The Reinforce and PPO algorithm

This article is the last one in a series of three about MDP and reinforcement learning. In the previous articles, I've studied how to calculate the optimal policy for a known Markov Decision Process, and how to use Monte Carlo method to achieve the same goal when the MPD transitions probability are not known. This article is about upgrading from the discrete state space of previous articles to a continuous one.

Lets consider a new example: the mountain car problem. States in this problem encode the position and speed of the car. Actions are: push in one or the other direction, or do nothing. The transitions follows the equations describing the physic of that problem's world (it's deterministic). Then we have everything we need to describe the problem as a MDP, and we would like to use previously studied methods to get the optimal policy, i.e. which action to apply in a given state to bring the car to the top of the mountain.

The action space is still discrete (there are only 3 actions), but the state space is now continuous (position and speed are real values), hence there are an infinity of states. In previous methods we were memorizing values, actions and other intermediate variables into arrays, one value per state or combination of state/action. With a continuous state space we would have an infinite size array, so we need another way to encode these values: approximation functions. They are functions which can map the states to values and probabilities given a finite number of parameters. These parameters are the variables we are going to calculate: we've brought back the problem to a finite space, hurrah!

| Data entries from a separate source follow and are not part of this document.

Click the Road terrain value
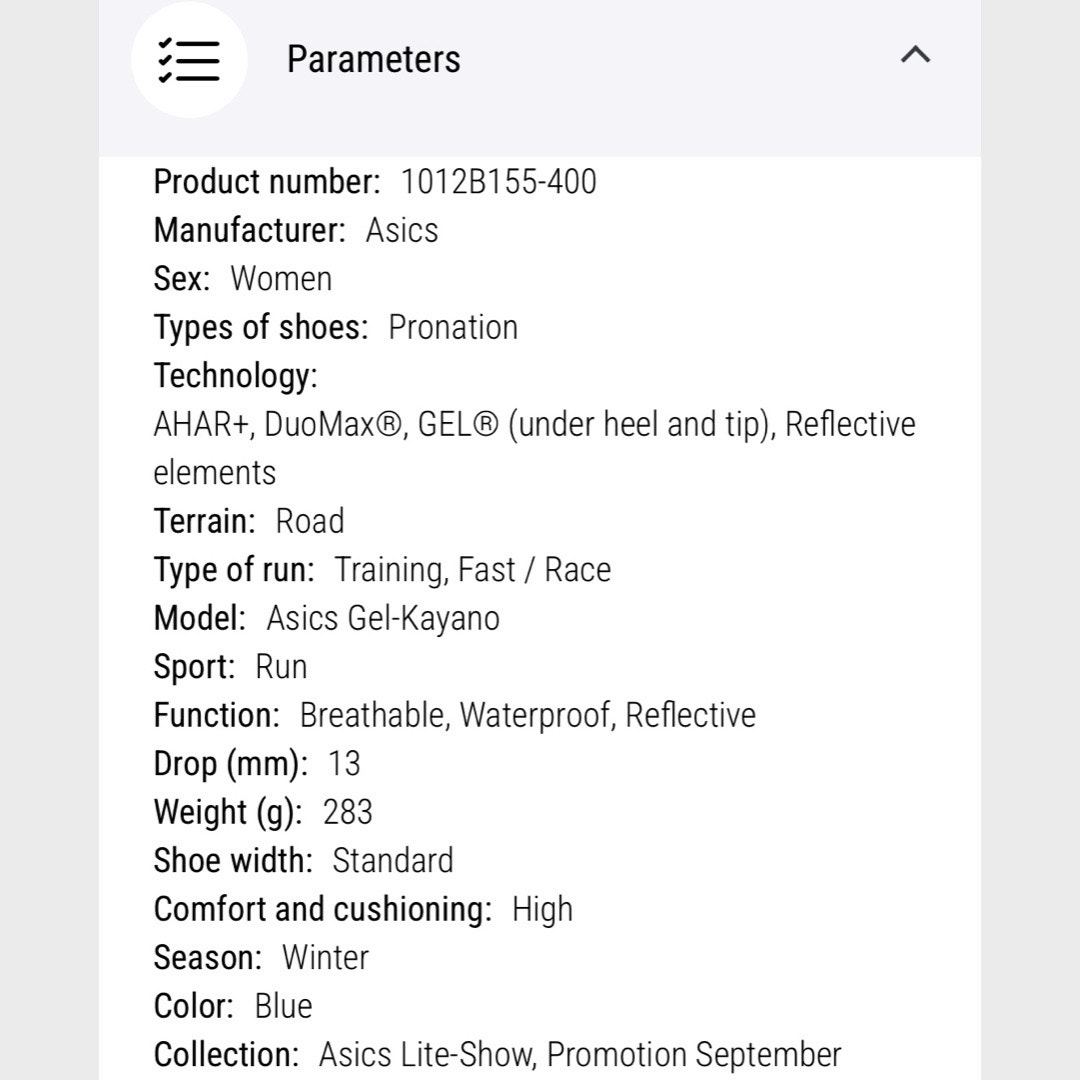This screenshot has width=1080, height=1080. 309,521
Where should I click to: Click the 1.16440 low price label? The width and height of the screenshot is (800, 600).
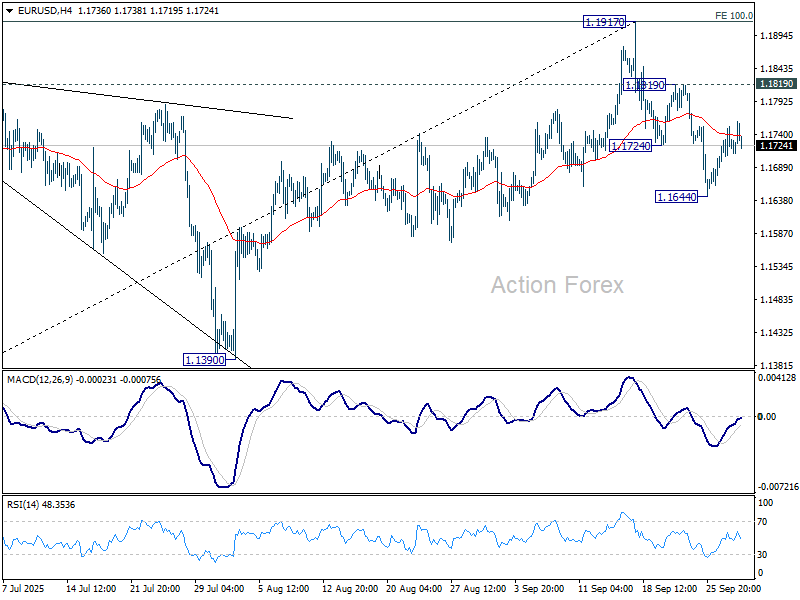click(676, 197)
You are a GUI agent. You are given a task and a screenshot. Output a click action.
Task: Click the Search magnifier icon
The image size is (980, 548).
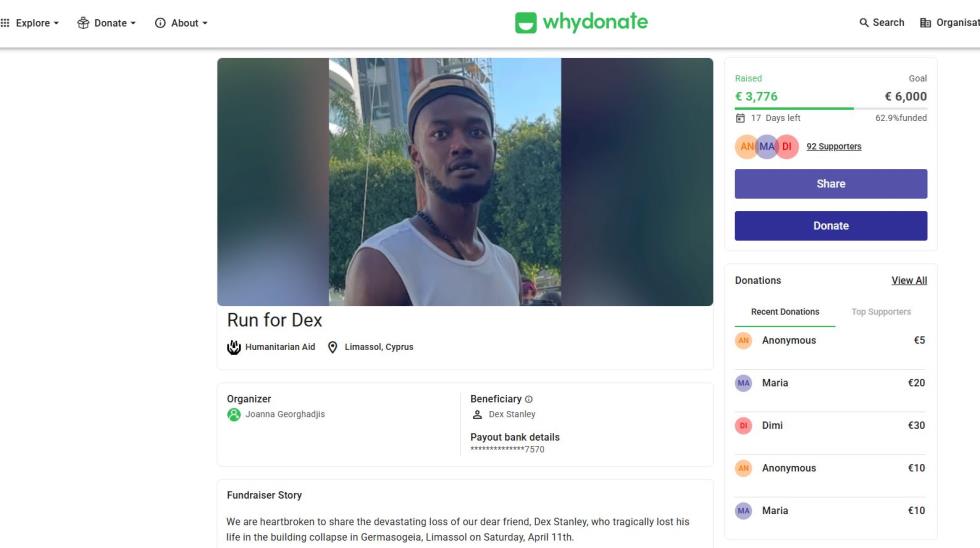point(864,23)
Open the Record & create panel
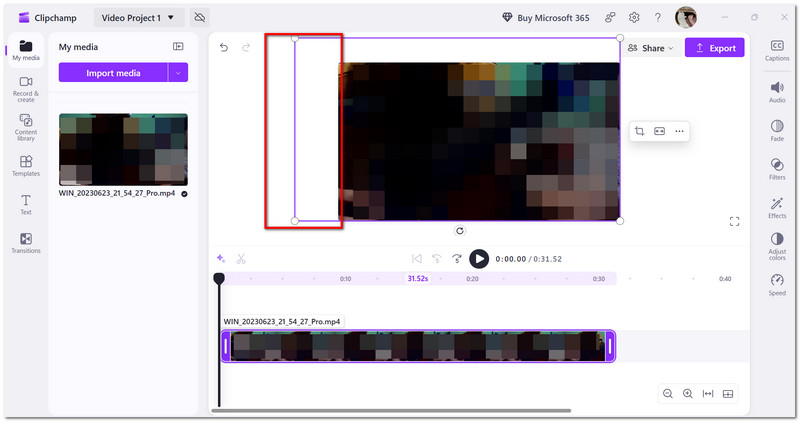This screenshot has width=800, height=422. (x=26, y=89)
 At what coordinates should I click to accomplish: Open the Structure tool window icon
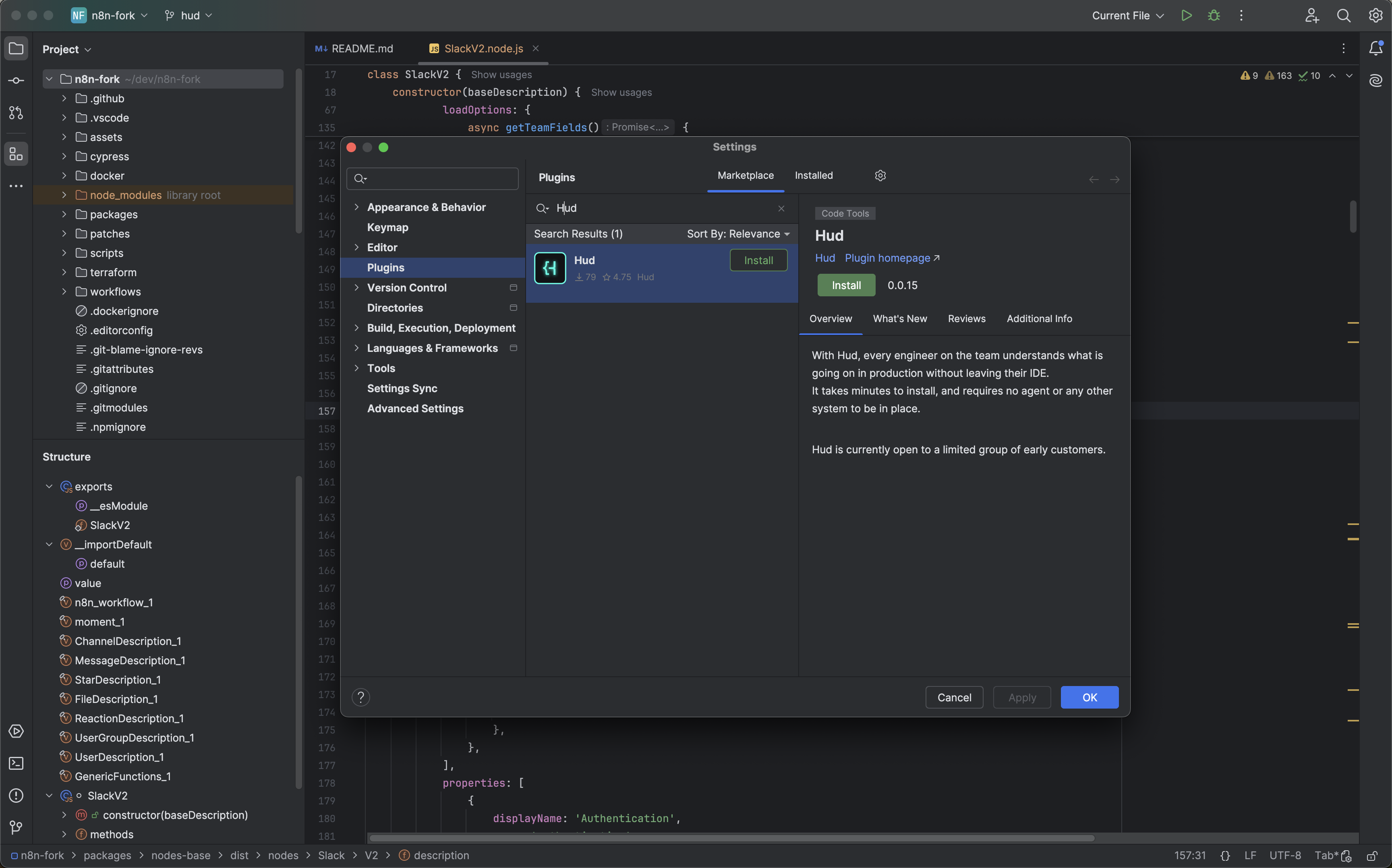point(16,154)
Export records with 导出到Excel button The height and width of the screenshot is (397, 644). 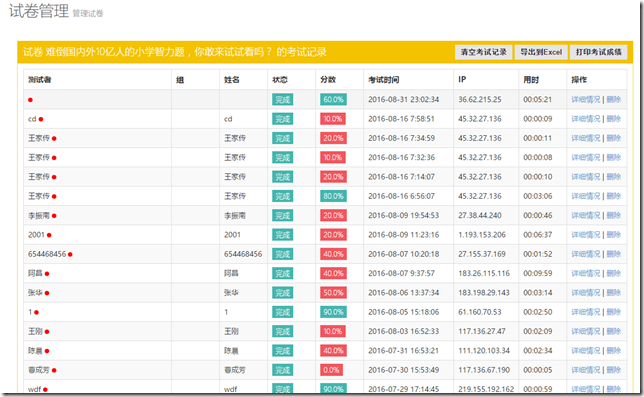[x=541, y=52]
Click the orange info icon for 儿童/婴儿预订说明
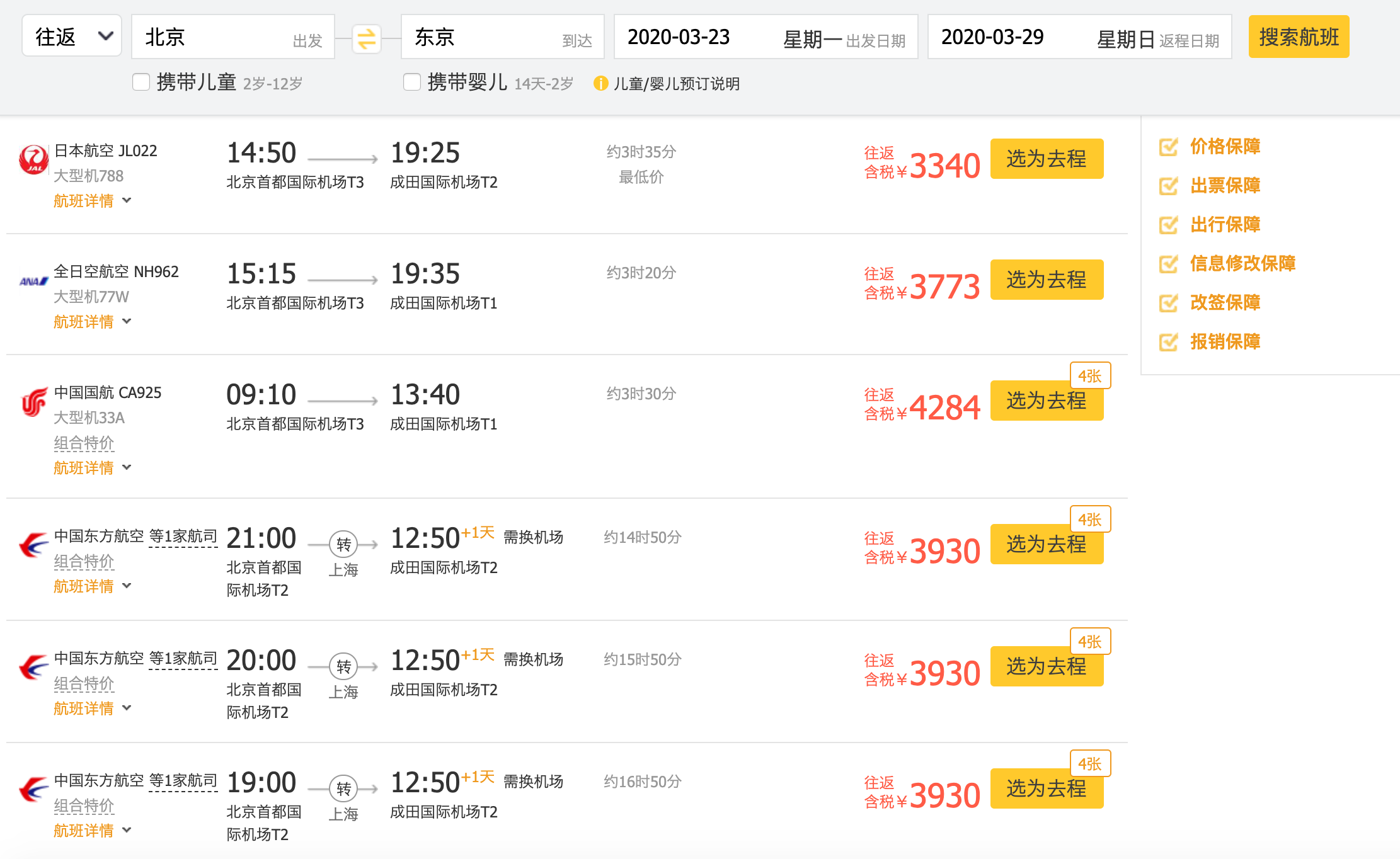This screenshot has width=1400, height=859. point(600,83)
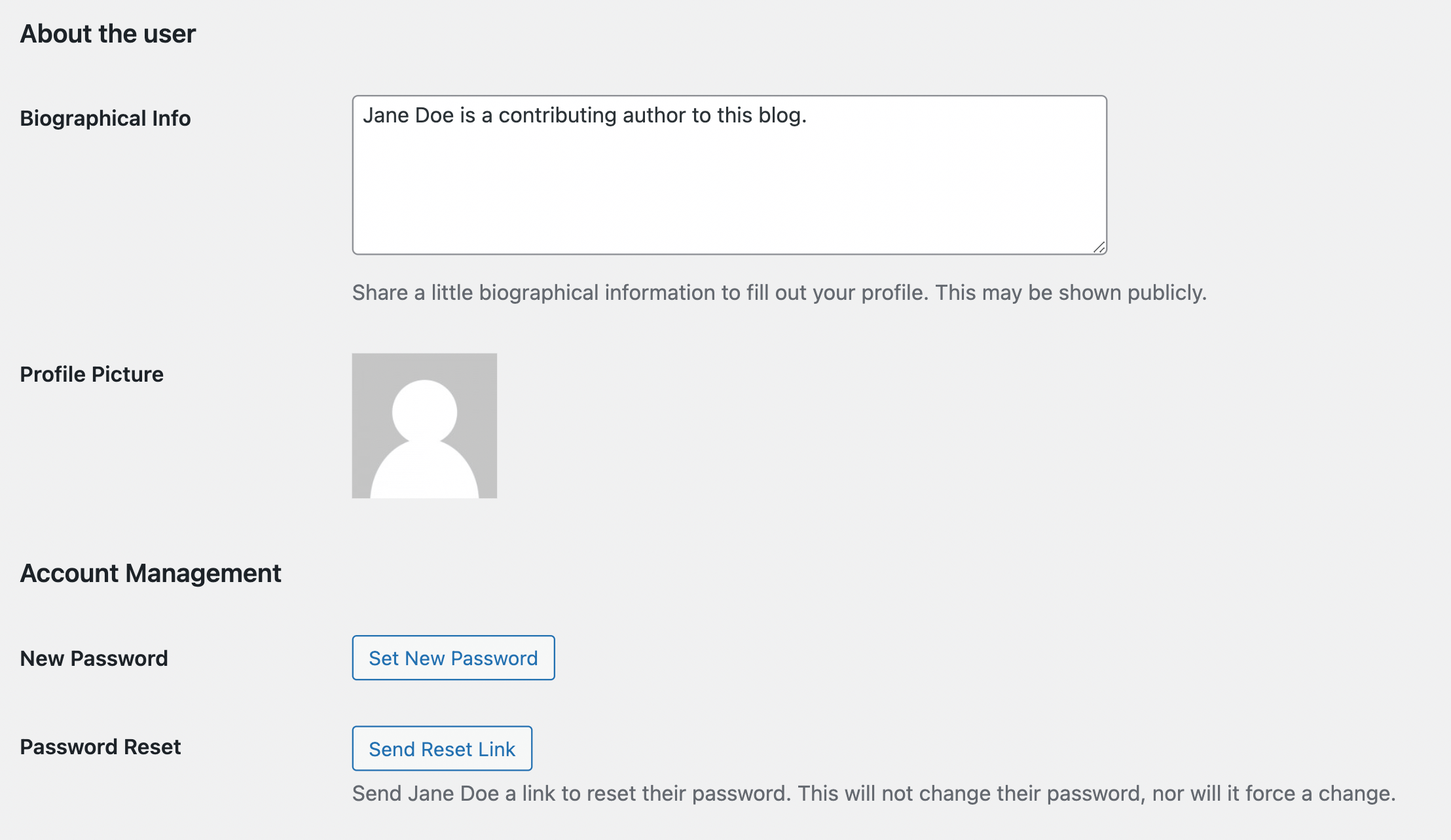Click the New Password label

click(94, 659)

What kind of approximation function to use really depends on your problem, but artificial neural networks are quite popular these days (in case you haven't noticed) and I'll stick to them in what follows. Just keep in mind that it doesn't have to be an ANN, (almost) any approximator with a finite number of parameters will do (as long it can approximate sufficiently well the approximated functions of course).

So, we're back to finite space and we're happy, but that's still not enough to apply the algorithms described in previous articles. Previously we were updating the values directly. How to translate this into parameters update? If you're familiar with ANN training you surely already know the answer: define a loss function and apply gradient descent (more accurately, stochastic gradient descent as we are using Monte Carlo). Different choices for the loss function give a family of algorithms (the policy gradient methods), which all share the same core idea as algorithms studied so far: record a trajectory, calculate the sum of reward along the trajectory to evaluate the states, calculate a gradient from the states evaluation, update the values and policy according to the gradient.

The first invented policy gradient method is the Reinforce algorithm. The loss function used in that case for the action probability approximator is \(L(\theta)=log(\pi_{\theta}(s,a))A\) where \(\theta\) are the appoximator parameters, \(\pi_{\theta}\) is the policy given parameters \(\theta\), \(s\) is the state, \(a\) is the action, and \(A\) is the 'advantage' (the current estimated value of the state minus the sum of discounted reward for that state in the trajectory).

A modern variation of Reinforce is the Proximal Policy Optimisation algorithm. The loss function becomes: \(L(\theta)=min(r(\theta)A,clip(r(\theta),1-\epsilon,1+\epsilon)A)\) where \(r(\theta)=\frac{\pi_{\theta}(s,a)}{\pi_{\theta^{old}}(s,a)}\), \(\pi_{\theta^{old}}\) is the policy before the update step, and \(\epsilon\) is a coefficient usually set to \(0.2\). Compared to Reinforce, PPO is a more 'careful' version, avoiding to be too optimist during the update step (\(\epsilon\) controls how much optimism is allowed). It may looks like it would slow down the training process, but it actually does the opposite by avoiding to move too much the parameters into a seemingly good but actually wrong direction.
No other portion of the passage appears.